Your answer should be every line from the records that contains "Política".
***** TASK INPUT *****
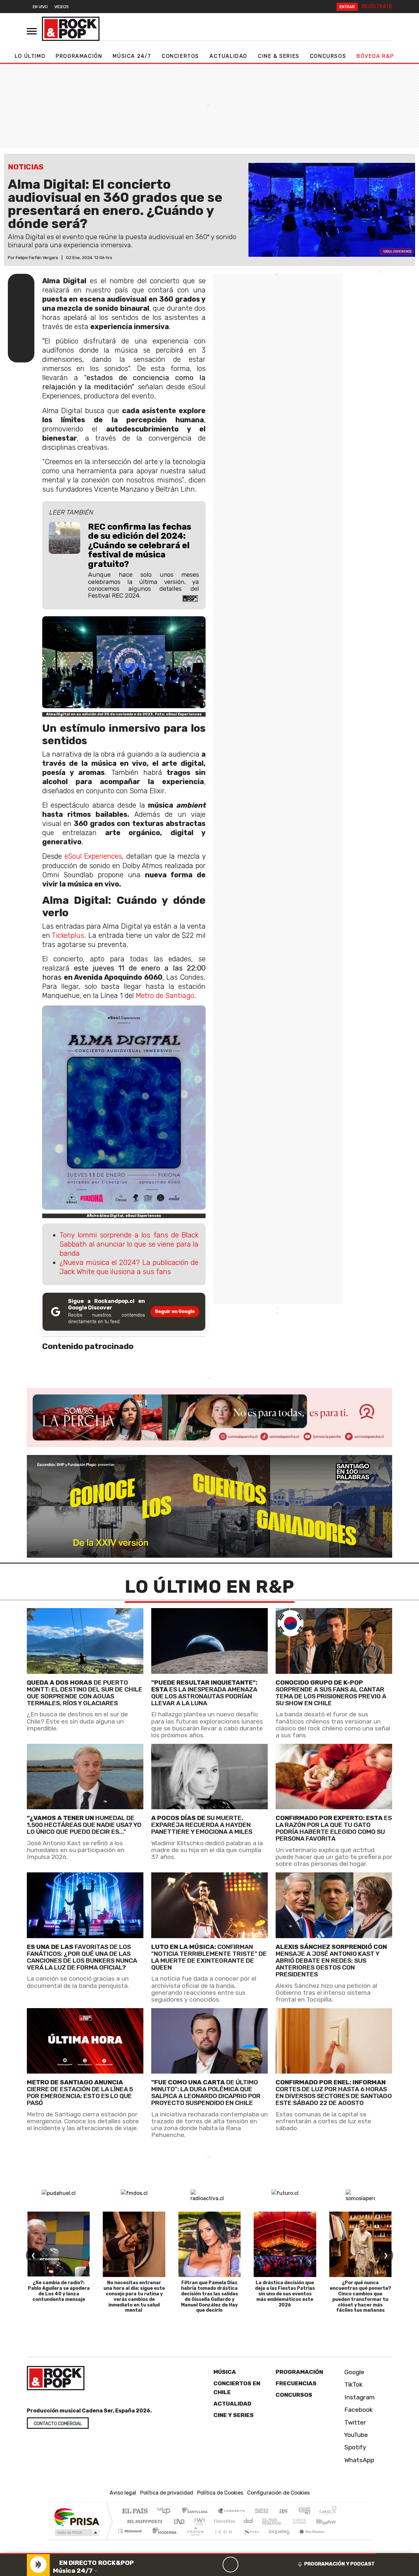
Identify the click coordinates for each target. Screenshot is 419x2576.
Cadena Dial (305, 2521)
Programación (79, 56)
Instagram (359, 2397)
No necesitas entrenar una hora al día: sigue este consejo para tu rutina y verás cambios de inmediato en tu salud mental (134, 2296)
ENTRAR (347, 6)
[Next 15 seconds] (246, 2564)
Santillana (196, 2511)
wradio (198, 2521)
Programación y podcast (339, 2564)
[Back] (199, 2564)
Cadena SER (261, 2511)
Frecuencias (296, 2383)
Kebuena (329, 2521)
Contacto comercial (58, 2424)
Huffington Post (143, 2521)
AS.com (282, 2511)
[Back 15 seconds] (215, 2564)
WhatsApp (358, 2460)
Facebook (358, 2409)
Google (353, 2372)
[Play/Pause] (230, 2564)
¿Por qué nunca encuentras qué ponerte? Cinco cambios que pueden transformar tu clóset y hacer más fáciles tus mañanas (360, 2296)
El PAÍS (135, 2511)
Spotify (354, 2447)
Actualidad (228, 56)
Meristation (308, 2539)
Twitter (354, 2422)
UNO (179, 2521)
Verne (285, 2521)
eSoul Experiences (93, 856)
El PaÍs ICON (222, 2539)
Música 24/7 (132, 56)
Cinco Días (223, 2521)
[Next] (262, 2564)
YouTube (355, 2435)
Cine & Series (279, 56)
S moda (248, 2539)
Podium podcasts (131, 2529)
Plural (193, 2539)
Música (224, 2372)
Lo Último (30, 56)
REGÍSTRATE (377, 6)
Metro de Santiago (165, 995)
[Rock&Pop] (71, 28)
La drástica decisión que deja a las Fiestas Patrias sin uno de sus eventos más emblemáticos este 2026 (285, 2293)
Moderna (163, 2539)
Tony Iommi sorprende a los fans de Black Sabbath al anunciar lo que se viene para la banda (129, 1244)
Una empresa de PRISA (76, 2516)
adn (304, 2511)
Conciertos (180, 56)
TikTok (353, 2384)
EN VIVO (40, 6)
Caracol (328, 2511)
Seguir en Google (175, 1311)
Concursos (328, 56)
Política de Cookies (220, 2493)
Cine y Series (233, 2415)
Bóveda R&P (375, 56)
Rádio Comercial (337, 2539)
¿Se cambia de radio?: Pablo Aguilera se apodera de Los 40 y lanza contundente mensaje (59, 2291)
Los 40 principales (166, 2511)
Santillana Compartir (231, 2511)
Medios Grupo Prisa (76, 2532)
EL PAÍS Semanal (266, 2521)
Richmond (131, 2539)
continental (248, 2521)
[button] (188, 2553)
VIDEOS (61, 6)
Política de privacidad (166, 2493)
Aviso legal (123, 2493)
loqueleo (277, 2539)
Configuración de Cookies (278, 2493)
*****
◆ **TASK RESPONSE**
Política de Cookies (220, 2493)
Política de privacidad (166, 2493)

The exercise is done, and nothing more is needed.